Proving $\frac{dy'}{dy} = \frac{y''}{y'}$ in general without abuse of notation

237 Views Asked by At

My understanding of derivatives is that:

$$f'(x) = \lim_{h \to 0} \frac{f(x + h) - f(x)}{h}$$

Where the limit is defined with the usual $\epsilon$-$\delta$ style statement with first order logic.

And so $\frac{df(x)}{dx} = f'(x)$, as per usual.

This doesn't work so well when people start talking about $\frac{df'(x)}{df(x)}$.

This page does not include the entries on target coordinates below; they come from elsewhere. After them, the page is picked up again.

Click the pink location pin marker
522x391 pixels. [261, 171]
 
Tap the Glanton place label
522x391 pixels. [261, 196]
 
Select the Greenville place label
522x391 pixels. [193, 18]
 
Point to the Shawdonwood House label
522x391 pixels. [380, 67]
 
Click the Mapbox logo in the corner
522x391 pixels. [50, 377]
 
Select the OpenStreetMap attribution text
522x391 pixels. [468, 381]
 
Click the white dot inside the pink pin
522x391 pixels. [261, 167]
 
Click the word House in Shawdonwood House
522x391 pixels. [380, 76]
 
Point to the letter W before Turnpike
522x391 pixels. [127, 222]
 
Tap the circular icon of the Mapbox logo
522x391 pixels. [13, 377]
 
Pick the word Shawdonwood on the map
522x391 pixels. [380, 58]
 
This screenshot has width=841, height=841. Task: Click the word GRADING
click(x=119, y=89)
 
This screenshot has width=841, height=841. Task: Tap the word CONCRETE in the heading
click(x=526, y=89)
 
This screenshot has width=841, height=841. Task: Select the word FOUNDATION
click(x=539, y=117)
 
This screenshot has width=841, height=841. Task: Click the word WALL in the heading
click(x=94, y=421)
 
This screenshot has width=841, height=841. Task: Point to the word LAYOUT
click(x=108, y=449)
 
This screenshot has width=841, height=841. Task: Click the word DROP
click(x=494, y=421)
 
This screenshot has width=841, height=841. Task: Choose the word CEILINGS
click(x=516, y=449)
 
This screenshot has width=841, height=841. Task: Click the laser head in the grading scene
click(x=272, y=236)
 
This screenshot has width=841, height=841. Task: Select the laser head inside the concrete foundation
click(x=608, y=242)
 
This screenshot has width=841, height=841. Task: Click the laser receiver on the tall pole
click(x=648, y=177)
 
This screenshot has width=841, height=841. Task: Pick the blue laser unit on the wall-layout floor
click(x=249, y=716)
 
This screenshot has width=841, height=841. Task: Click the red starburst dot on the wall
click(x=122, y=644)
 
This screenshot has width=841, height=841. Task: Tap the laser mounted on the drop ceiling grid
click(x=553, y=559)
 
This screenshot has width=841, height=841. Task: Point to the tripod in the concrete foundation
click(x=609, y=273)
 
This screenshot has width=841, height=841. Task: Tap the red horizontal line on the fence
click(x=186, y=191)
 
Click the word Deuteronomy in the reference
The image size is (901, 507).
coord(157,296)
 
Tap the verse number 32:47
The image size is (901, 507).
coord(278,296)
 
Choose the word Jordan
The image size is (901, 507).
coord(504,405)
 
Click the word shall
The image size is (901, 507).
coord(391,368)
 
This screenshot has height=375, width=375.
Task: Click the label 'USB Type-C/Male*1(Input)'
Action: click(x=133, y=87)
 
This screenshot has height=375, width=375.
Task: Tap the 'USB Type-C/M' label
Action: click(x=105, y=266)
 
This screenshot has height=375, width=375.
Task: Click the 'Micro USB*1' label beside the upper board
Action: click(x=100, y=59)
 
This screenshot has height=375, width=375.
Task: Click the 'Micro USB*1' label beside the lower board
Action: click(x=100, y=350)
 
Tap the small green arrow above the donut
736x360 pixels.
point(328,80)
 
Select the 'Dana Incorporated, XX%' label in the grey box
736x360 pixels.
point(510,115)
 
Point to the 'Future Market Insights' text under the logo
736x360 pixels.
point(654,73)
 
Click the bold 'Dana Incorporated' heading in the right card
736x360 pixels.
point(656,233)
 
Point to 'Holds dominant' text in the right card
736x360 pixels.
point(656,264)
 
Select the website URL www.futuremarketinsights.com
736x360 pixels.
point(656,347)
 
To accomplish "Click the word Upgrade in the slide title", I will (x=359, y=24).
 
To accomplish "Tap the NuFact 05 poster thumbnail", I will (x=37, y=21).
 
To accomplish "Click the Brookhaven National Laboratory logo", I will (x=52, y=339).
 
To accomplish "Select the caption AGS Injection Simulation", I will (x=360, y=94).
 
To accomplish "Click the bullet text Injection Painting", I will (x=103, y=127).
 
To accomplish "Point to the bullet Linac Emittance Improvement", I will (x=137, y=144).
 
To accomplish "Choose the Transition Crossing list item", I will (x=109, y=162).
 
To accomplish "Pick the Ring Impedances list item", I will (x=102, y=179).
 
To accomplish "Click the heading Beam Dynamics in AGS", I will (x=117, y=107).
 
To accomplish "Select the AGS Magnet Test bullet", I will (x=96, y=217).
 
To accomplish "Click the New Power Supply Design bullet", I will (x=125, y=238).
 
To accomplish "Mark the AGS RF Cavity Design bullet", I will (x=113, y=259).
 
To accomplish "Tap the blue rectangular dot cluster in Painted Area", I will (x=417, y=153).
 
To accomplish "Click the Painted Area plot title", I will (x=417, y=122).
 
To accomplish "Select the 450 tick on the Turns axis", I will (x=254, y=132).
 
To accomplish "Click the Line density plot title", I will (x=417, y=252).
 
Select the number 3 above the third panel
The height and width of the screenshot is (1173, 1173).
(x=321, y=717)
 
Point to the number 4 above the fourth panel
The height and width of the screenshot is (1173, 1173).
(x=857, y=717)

In the special case where $y = f(x)$ is invertible we can rephrase this with the chain rule :

Let $g(y) = f^{-1}(y) = x$, then $\frac{df'(x)}{df(x)}$ is:

$$\begin{align*} \frac{d}{dy}\left( f'(g(y)) \right) &= f''(g(y)) \cdot \frac{d}{dy}( g(y)) \\ &= f''(x) \cdot g'(y) \\ &= f''(x) \cdot g'(f(x)) \\ &= f''(x) \cdot \left( \frac{d}{dx}\left(g(f(x))\right) \cdot \frac{1}{f'(x)} \right) \text{ by chain rule } g'(h(x)) = \frac{d}{dx}( g(h(x)) ) \cdot \frac{1}{h'(x)} \\ &= f''(x) \cdot \left( \frac{d}{dx}\left( x\right) \cdot \frac{1}{f'(x)} \right) \text{ since $g(f(x)) = f^{-1}(f(x))$}\\ &= \frac{f''(x)}{f'(x)} \end{align*}$$

It is asserted by many on MSE that: $\frac{df'(x)}{df(x)} = \frac{f''(x)}{f'(x)}$ in general.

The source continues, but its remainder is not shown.